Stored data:
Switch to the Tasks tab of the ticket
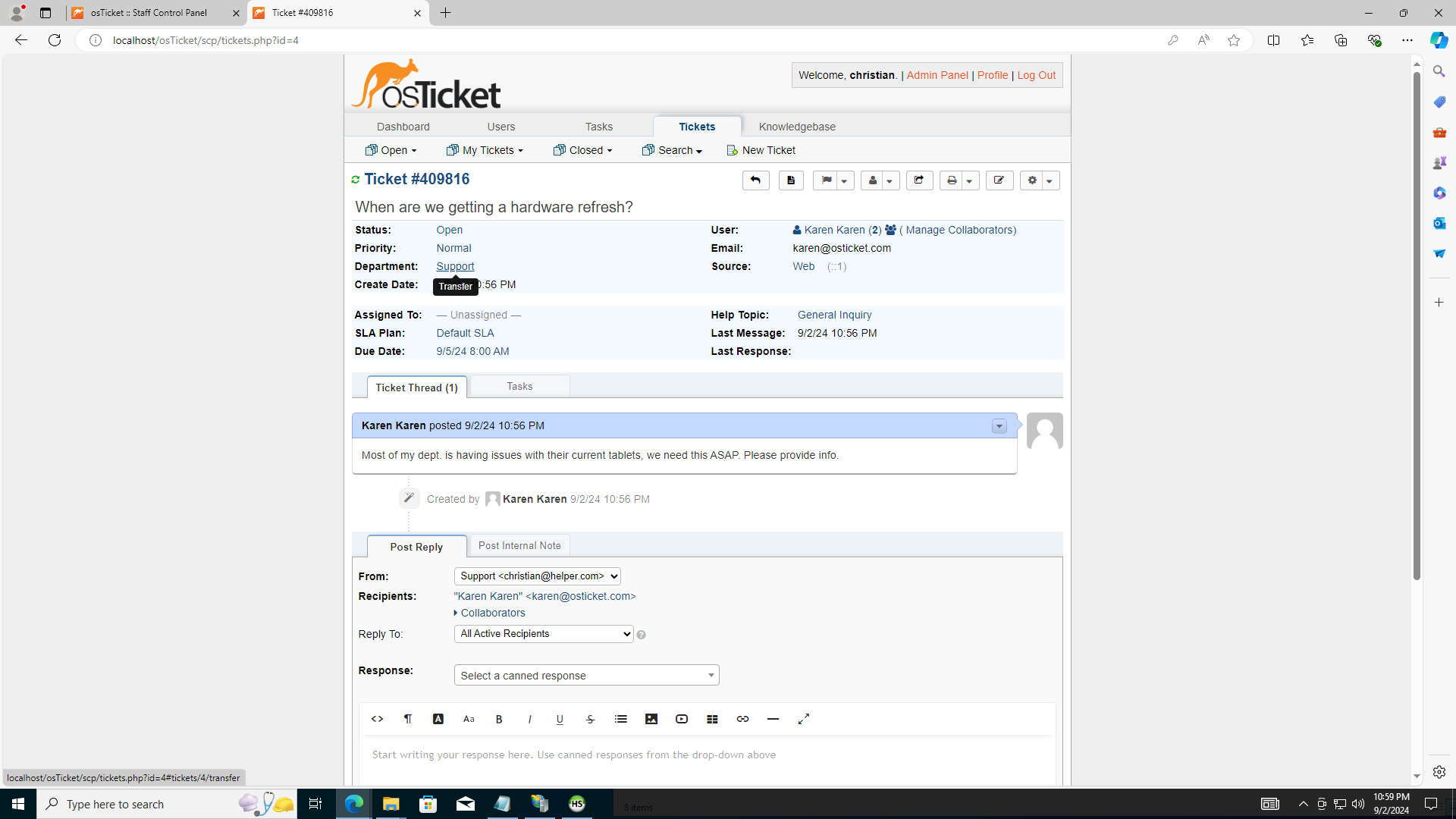 tap(519, 386)
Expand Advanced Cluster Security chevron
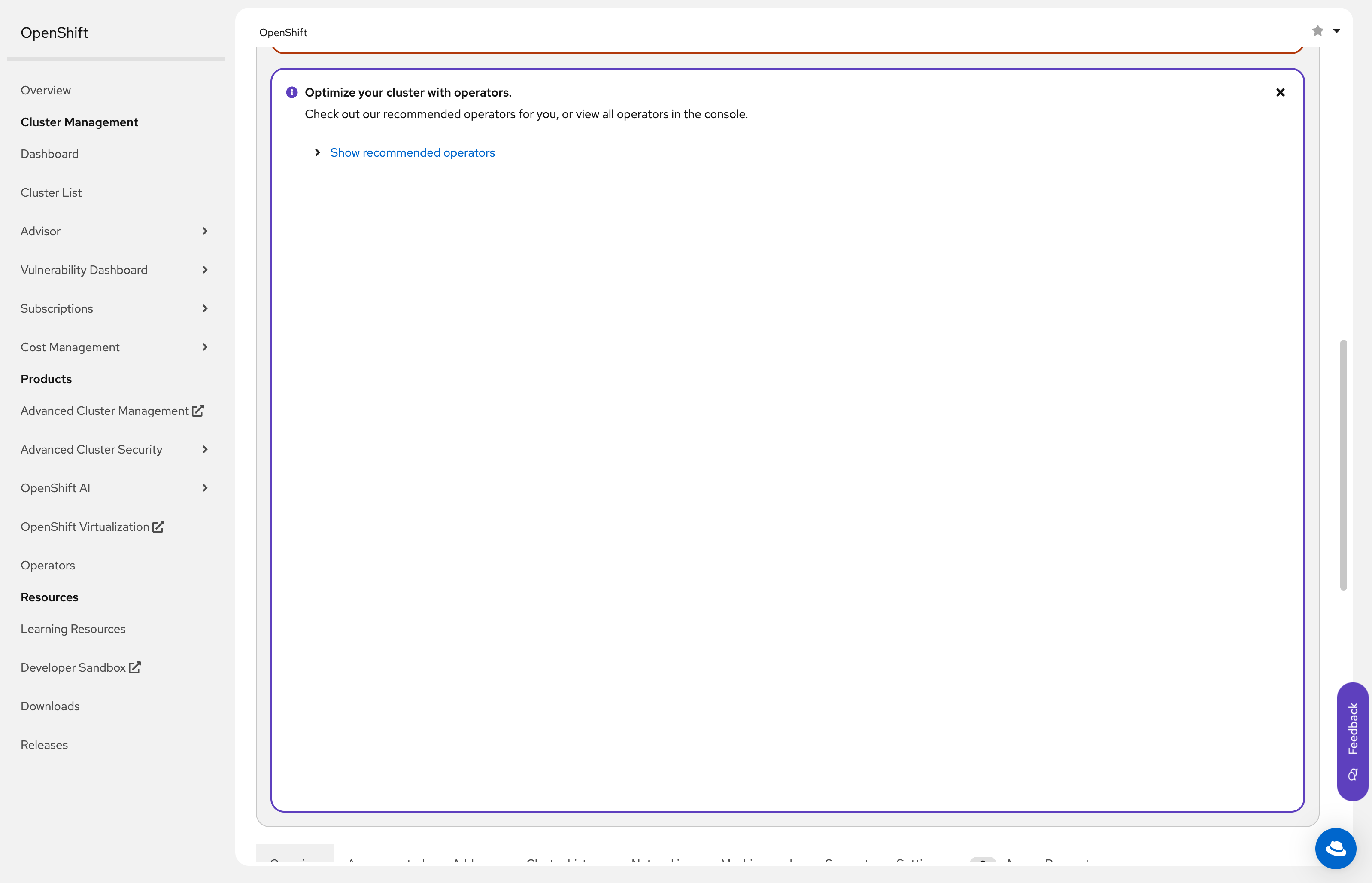1372x883 pixels. (205, 450)
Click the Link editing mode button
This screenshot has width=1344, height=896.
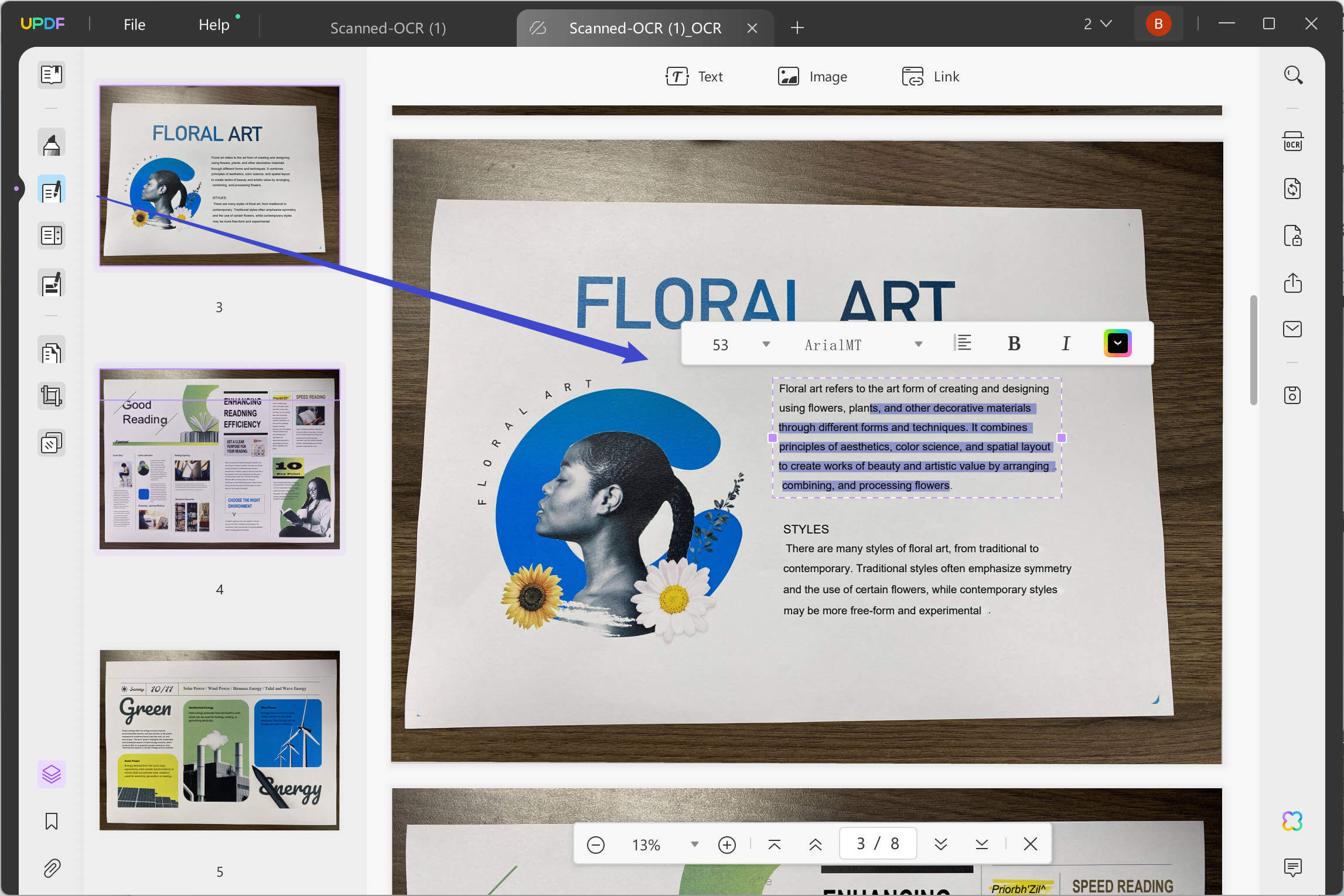tap(930, 76)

## Work order
Your answer must be an exact copy of the records, with every picture left out.

## Finished exercise
Switch to the Tasks tab of the ticket
 tap(519, 386)
Expand Advanced Cluster Security chevron
1372x883 pixels. (205, 450)
Click the Link editing mode button
This screenshot has width=1344, height=896.
tap(930, 76)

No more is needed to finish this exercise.